The school board associations of Louisiana and Virginia both have blasted the Sept. 29 letter by the NSBA, contending that local and state law enforcement can handle any such disturbances without federal intervention, reports The Washington Examiner.
The VSBA and LSBA in separate letters sent last week said the NSBA did not consult with them before sending its own correspondence to Biden.
The latter letter and Garland's response have set off a firestorm of criticism, with many leaders and educators saying a promised crackdown carries the risk of curbing parents' free-speech objections to such matters as coronavirus mask mandates and the teaching of critical race theory.
The state associations said that threats do exist but that they do not believe the Department of Justice should be involved in grappling with them. That would constitute an example of federal overreach.
Instead, local matters should be handled locally or by state law enforcement, they said.
"There are times when discourse may be challenging to navigate but open discourse is a necessary course to chart in public service. However, threats are never an appropriate response," the LSBA said in its letter.
"There is no justification for physical or verbal threats directed against them, their staff, and certainly not the students," the VSBA wrote. "Nor is there any excuse for disrupting a public meeting. When such unfortunate events occur, the local officials, working with local law enforcement, must deal with the situation appropriately."
School meetings have become raucous in recent weeks and months as parents have become upset with such issues as mask mandates and the teaching of critical race theory.
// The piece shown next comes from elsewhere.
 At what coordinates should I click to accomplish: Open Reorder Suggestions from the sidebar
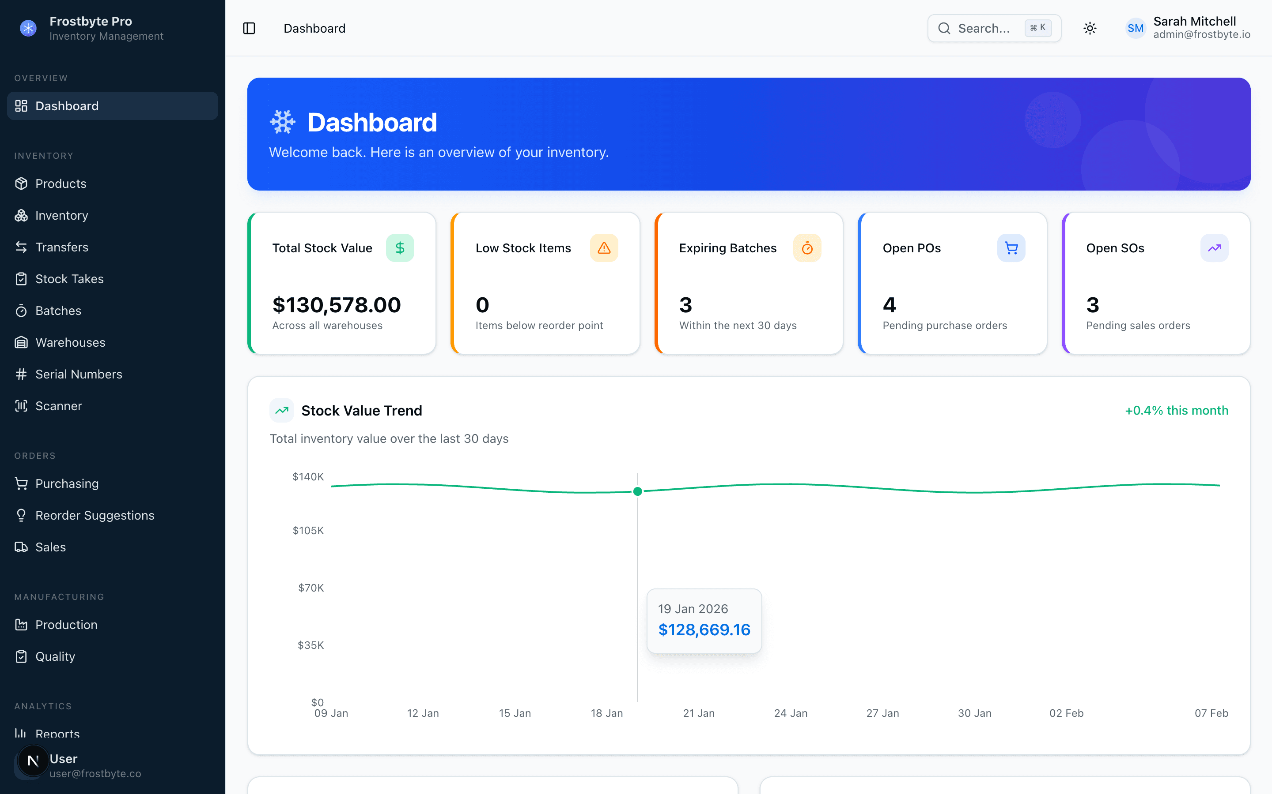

Viral videos have shown irate parents yelling at school board members during some meetings on these topics.
"The Department takes these incidents seriously and is committed to using its authority and resources to discourage these threats, identify them when they occur, and prosecute them when appropriate," Garland said in a memo directing federal resources to combat the problem. "In the coming days, the Department will announce a series of measures designed to address the rise in criminal conduct directed toward school personnel."
But Bill Jacobson, a lawyer, Cornell Law School professor, and founder of a conservative news blog that has followed critical race theory developments, told the Examiner he has not seen widespread violence to school officials over curricula.
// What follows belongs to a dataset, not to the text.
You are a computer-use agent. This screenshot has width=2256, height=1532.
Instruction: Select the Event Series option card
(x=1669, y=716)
"Generally speaking, from what I've seen, the only time there's any level of violence is where somebody is at the microphone and the school board cuts them off, and the school board calls in the police to remove a person," Jacobson said. "I've not seen reports of school board members being attacked, and if they were, it shouldn't happen; and local law enforcement is well equipped to deal with it."
Florida Gov. Ron DeSantis said any such conduct is a crime in his state and will be prosecuted on the state and local level, but vowed to defend parents against what he called "efforts to intimidate legitimate disagreement."
Many state and local jurisdictions are in deep conflict over whether to require students and staff to wear masks as a protection from COVID-19.
Then there is the other highly divisive issue of the moment, the debate over teaching critical race theory in schools. The central idea of critical race theory is that racism is institutionalized and is embedded in America's history, legal systems, and policies.